Consigne -
Pouvez-vous citer mot pour mot le passage du texte sur la non-violence, de « Les 9 dimensions du » à « (voir le schéma). » ?

La non-violence est le socle du prendre soin, en commençant par les plus démuni·es : les enfants, les personnes les plus âgées ou en difficulté. C’est une manière de vivre, au quotidien.
La non-violence enracine notre vision du bien-être et du bien commun. Les Amis de la Terre (Belgique) ont entrepris une réflexion en profondeur, en animant des ateliers au cours desquels la parole de chacun·e enrichit pas à pas la vision élaborée ensemble : chacun·e est indispensable pour constituer la trame de notre regard sur le bien-vivre et le comment agir ensemble.
Les 9 dimensions du bien-être au quotidien
Riches de toutes nos expériences de la vie, en s’appuyant sur des méthodes issues de Ekta Parishad, du Buen vivir, et de références proposées par Gandhi, Vandana Shiva, Arne Naess, Patrick Viveret, Susan Georges, Kate Raworth, Thich Nhat Hanh, Satish Kumar, etc. (1), ces échanges nous ont projeté·es dans les 9 dimensions « qui font le bien-être au quotidien » : des valeurs à partager, des principes à élaborer, des activités à déployer, des actions concrètes à mener (voir le schéma).

Entrées brutes:
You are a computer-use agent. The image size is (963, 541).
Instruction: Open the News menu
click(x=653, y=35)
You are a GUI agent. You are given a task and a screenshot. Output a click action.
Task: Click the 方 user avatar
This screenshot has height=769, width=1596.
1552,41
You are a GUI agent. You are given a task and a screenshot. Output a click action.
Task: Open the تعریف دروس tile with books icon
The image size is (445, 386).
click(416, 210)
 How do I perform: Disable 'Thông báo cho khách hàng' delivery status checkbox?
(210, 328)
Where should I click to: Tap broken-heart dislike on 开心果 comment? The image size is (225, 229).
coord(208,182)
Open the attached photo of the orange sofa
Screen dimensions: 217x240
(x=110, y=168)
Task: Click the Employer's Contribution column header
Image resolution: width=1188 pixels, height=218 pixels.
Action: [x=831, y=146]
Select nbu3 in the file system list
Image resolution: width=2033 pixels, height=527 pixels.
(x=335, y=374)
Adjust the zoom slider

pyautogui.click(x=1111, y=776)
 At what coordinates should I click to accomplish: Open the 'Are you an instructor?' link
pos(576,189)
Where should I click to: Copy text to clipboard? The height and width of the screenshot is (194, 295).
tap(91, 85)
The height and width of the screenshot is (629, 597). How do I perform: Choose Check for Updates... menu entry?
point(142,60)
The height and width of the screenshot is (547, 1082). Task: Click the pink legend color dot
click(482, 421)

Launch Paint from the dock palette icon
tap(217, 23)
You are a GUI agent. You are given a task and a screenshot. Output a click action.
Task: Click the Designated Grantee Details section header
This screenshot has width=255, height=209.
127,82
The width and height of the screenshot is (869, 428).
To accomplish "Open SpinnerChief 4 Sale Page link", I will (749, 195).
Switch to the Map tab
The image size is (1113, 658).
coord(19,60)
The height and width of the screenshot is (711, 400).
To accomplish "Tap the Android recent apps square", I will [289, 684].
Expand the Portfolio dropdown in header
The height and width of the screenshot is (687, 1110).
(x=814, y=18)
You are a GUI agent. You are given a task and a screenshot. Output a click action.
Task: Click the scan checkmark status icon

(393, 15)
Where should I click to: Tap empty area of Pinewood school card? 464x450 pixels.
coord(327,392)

Réponse rédigée -
Les 9 dimensions du bien-être au quotidien
Riches de toutes nos expériences de la vie, en s’appuyant sur des méthodes issues de Ekta Parishad, du Buen vivir, et de références proposées par Gandhi, Vandana Shiva, Arne Naess, Patrick Viveret, Susan Georges, Kate Raworth, Thich Nhat Hanh, Satish Kumar, etc. (1), ces échanges nous ont projeté·es dans les 9 dimensions « qui font le bien-être au quotidien » : des valeurs à partager, des principes à élaborer, des activités à déployer, des actions concrètes à mener (voir le schéma).